Do we still query physicians when we need further clarification about a code when the physician codes one thing but the documentation may support something else?

I am getting pushback from my corporate office stating that only the physician or certified coders can make those changes but everything I read states coders/billers are allowed to change the codes when basing it on what is documented in the chart. :(
Thanks

Stacy
 
Currently there is no law or regulation that states only physician or certified codes may assign codes. However this could be a corporate or office policy. Codes must match the documentation, and as long the one assigning the codes is reading the documentation then it is compliant that they change whatever was assigned as code by the physician to the code that matches the narrative note.
 
As other responders have noted: no law against it but it may be against company policy. In that situation, if somebody that is not a provider/CPC finds a coding error, maybe you should bring it to whoever CAN change it. If it is something that happens often, and they ignore it, that's fraudulent, and they don't want to get caught up in all that. You'd be doing them a favor :)
 
Even though it has been quite some time since the beginning of this thread, I was presented with this same question today. I was under the impression that coders could make suggestions as to which codes would work better, but it was up to the physician to approve it. But either way, shouldn't the physician make an addendum or amendment in the pts. chart noting the dx coding change? Documentation has to match the coding, so shouldn't the physician be involved in this process somewhere?
 
Codes must match the documentation not the other way around. There is no need for the provider to note a code change as long as the code on the claim is supported by the note. The coder may not assign or make suggestions for codes clearly not supported in the document.
 
CODER'S CHANGING PHYSICIAN'S E&m CODES WITHOUT FIRST DISCUSSING IT WITH THE PHYSICIAN

I am seeking printed documentation/guidelines regarding whether a coder may change the level of a physician's E&M code without first advising the physician that the level they have assigned is not supported and/or asking the physician if they would choose to write an addendum or if the code can be put through at the lower level. The majority of these claims are Medicare, but not all.
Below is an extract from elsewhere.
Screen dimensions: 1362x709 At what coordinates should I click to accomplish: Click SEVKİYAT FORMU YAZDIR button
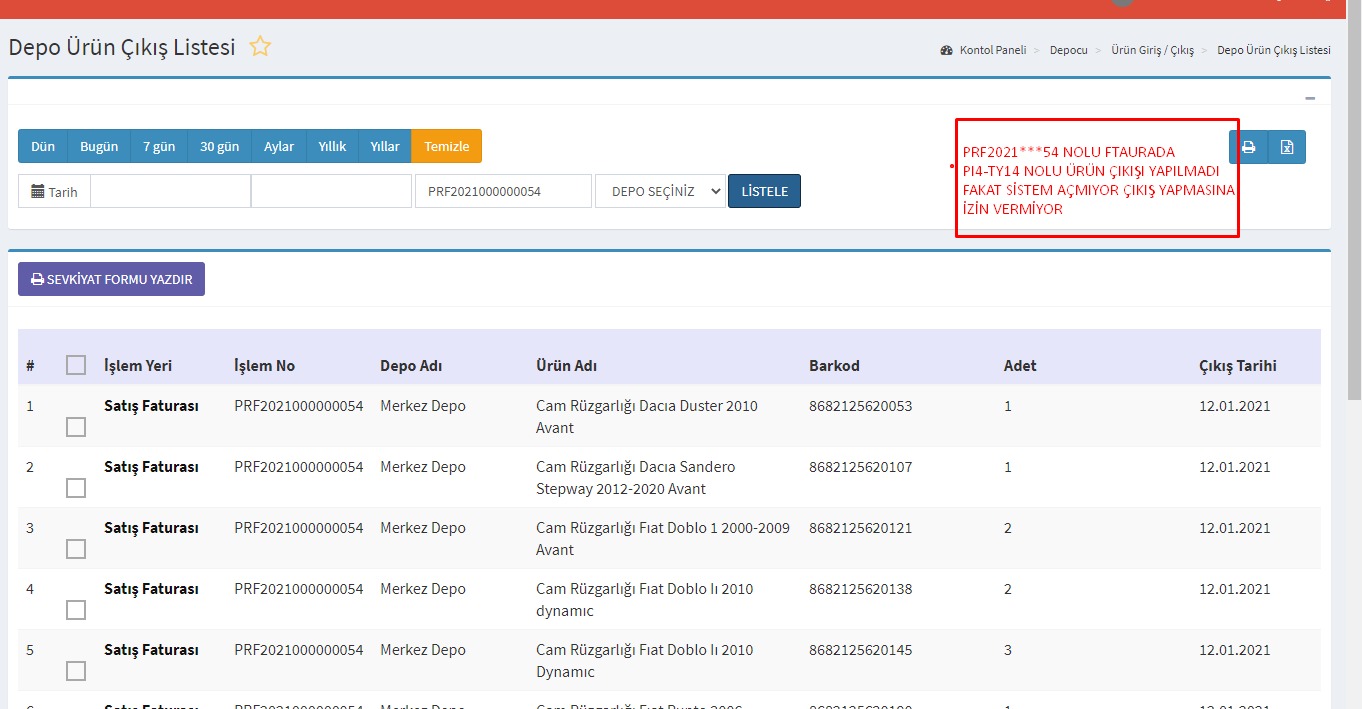[x=111, y=279]
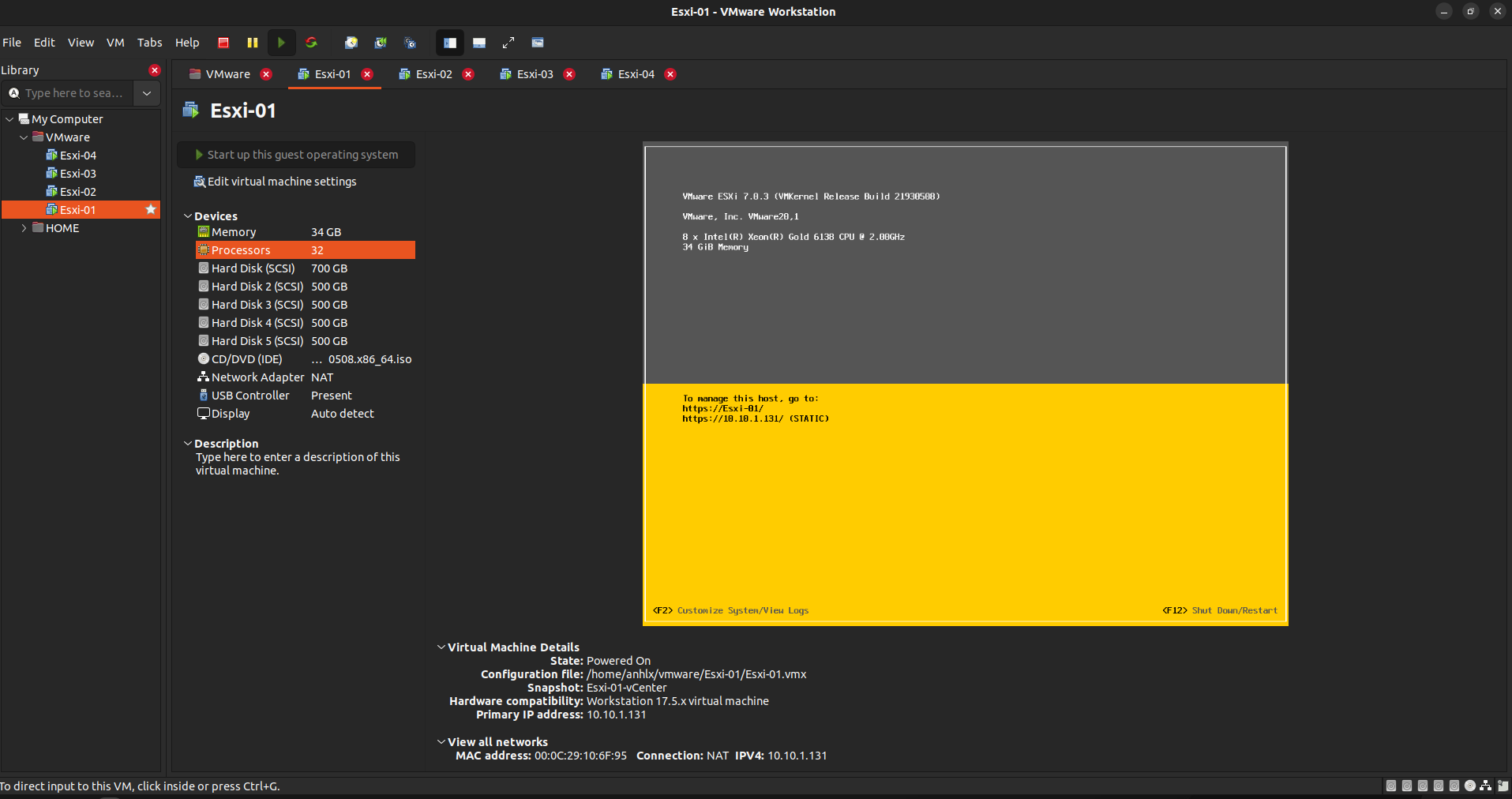
Task: Open the library search dropdown arrow
Action: tap(147, 93)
Any feedback or assistance on where to begin finding this documentation would be greatly appreciated!
 
DOCTORS DON'T CODE! There are doctors who have picked up the habit of choosing their own codes, but they are almost invariably ill-trained for the task and tend to code wrong.
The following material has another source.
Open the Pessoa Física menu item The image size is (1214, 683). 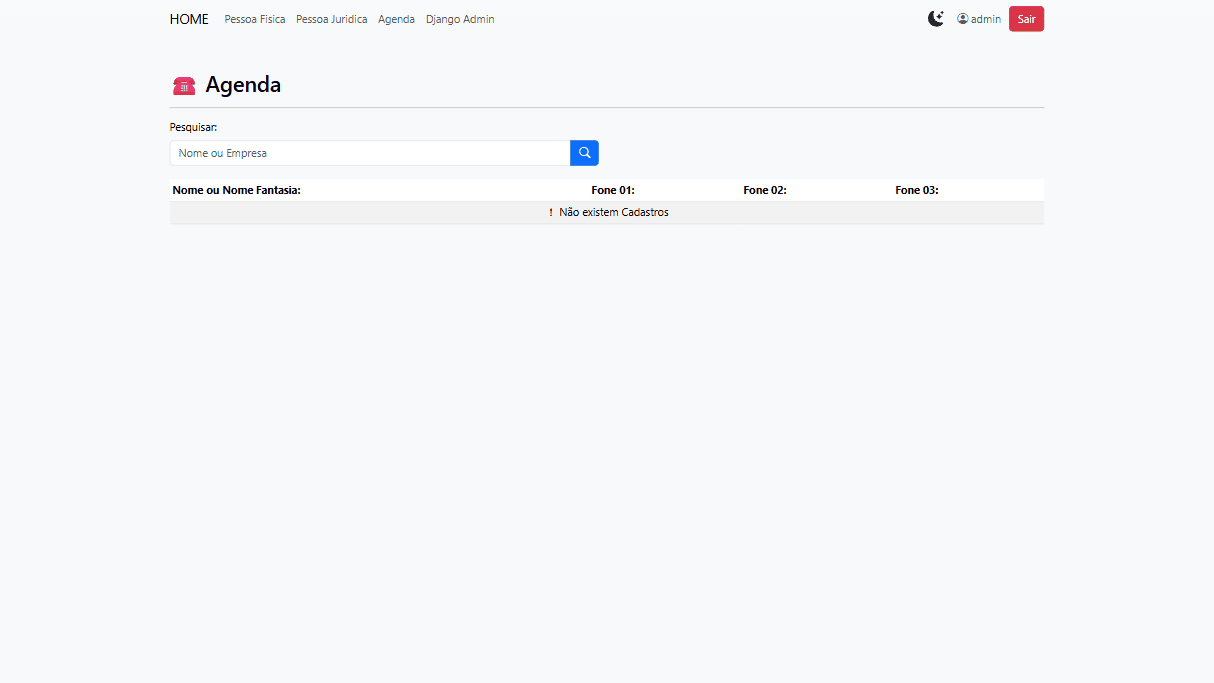coord(255,19)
The way it's supposed to work is that the provider documents the diagnosis and services (in words), and the coder chooses the code that matches those words.
It's not up to the provider to "decide" what level E/M he did. The coder decides, based on very specific specific guidelines for coding what the provider documented in the note.
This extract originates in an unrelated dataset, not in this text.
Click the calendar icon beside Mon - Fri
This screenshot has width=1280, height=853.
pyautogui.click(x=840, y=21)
So the question: "Do we still query physicians when we need further clarification about a code when the physician codes one thing but the documentation may support something else?" means that your corporation is approaching coding altogether backwards. You, as the coder, should be choosing the code to that best matches his documentation. The provider should not be "choosing" codes.
 
There are no regulations governing who can or cannot choose or change a code or what process has to be followed to do so - the only rule is that the code must accurately reflect what is documented. So it's unlikely you will find any official documentation or guidelines that address these questions. Medicare and commercial payers do not really care whether the coding was done by a physician or by a coder; they only care that it is the right code so that the payment is correct.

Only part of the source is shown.